The government’s jury-rigged solution this week to the vexing problem of the Murugappan family — keep trying to deport them but allow them to stay in community detention until legal avenues are exhausted, instead of Christmas Island — isn’t sustainable politically or logically, let alone morally.
At some point the government will have to make a permanent decision: continue to try to deport them or let them live in Biloela, in Queensland. It may get lucky and have a judge make the decision for it, but it shouldn’t count on the political environment for deportation improving significantly. Images of little kids in distress have a way of overriding the community’s general antipathy to asylum seekers.
Exacerbating the political problem is that it doesn’t have a strong policy argument for deporting a family with two children born here and with strong roots in a regional community — the kind of roots that in other circumstances would have the government celebrating the family as exactly what Australia needs.

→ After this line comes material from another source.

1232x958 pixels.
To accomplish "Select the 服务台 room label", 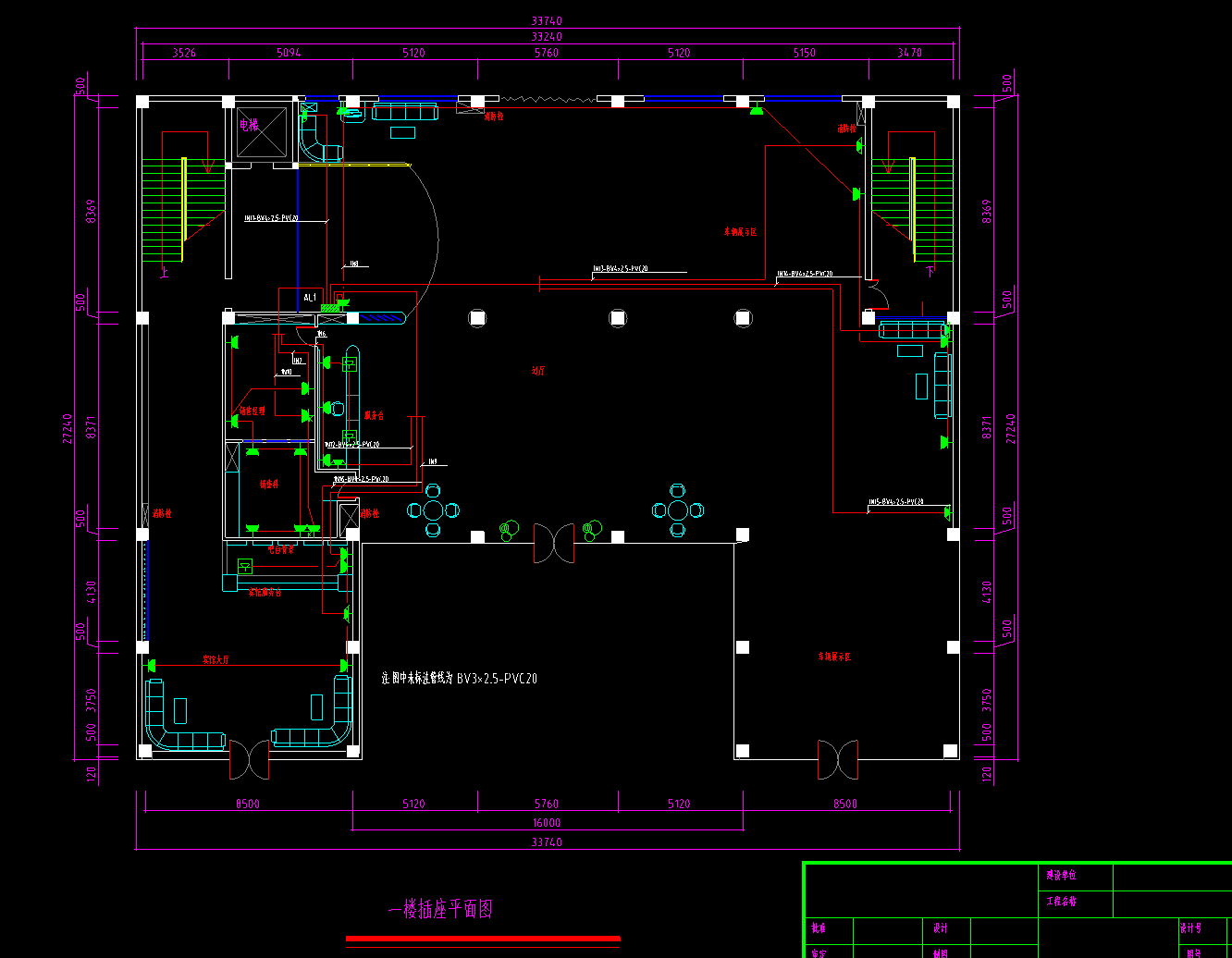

The entire argument is that even now, years after the boats were stopped, the tiniest lack of resolution on the part of Australia will see an armada set forth for our shores.
There’s some finicky detail-type problems with this argument. Having allowed the Murugappans to remain in community detention in Perth, surely that would be all that’s needed for the apparent army of people smugglers overseas to hype into Australia weakening its resolve and opening the gates. People smugglers — whether bribed by our security agencies or not — aren’t known for their rigorous and honest assessment of Australian administrative and migration law when hoping to encourage gullible asylum seekers on to boats.
But the bigger problem is that the “blinking = floodgates” argument no longer holds up once you’ve demonstrated you can turn boats back and prevent them from reaching Australian territory — which the government has done very effectively. Indeed it’s puzzling that it has not made much more of its success. The fact that its boat-turnaround policy worked so well, when so many, including Crikey, claimed it wouldn’t, should allow it to demonstrate that it can be flexible in unusual cases — as this one, involving children born in Australia, is.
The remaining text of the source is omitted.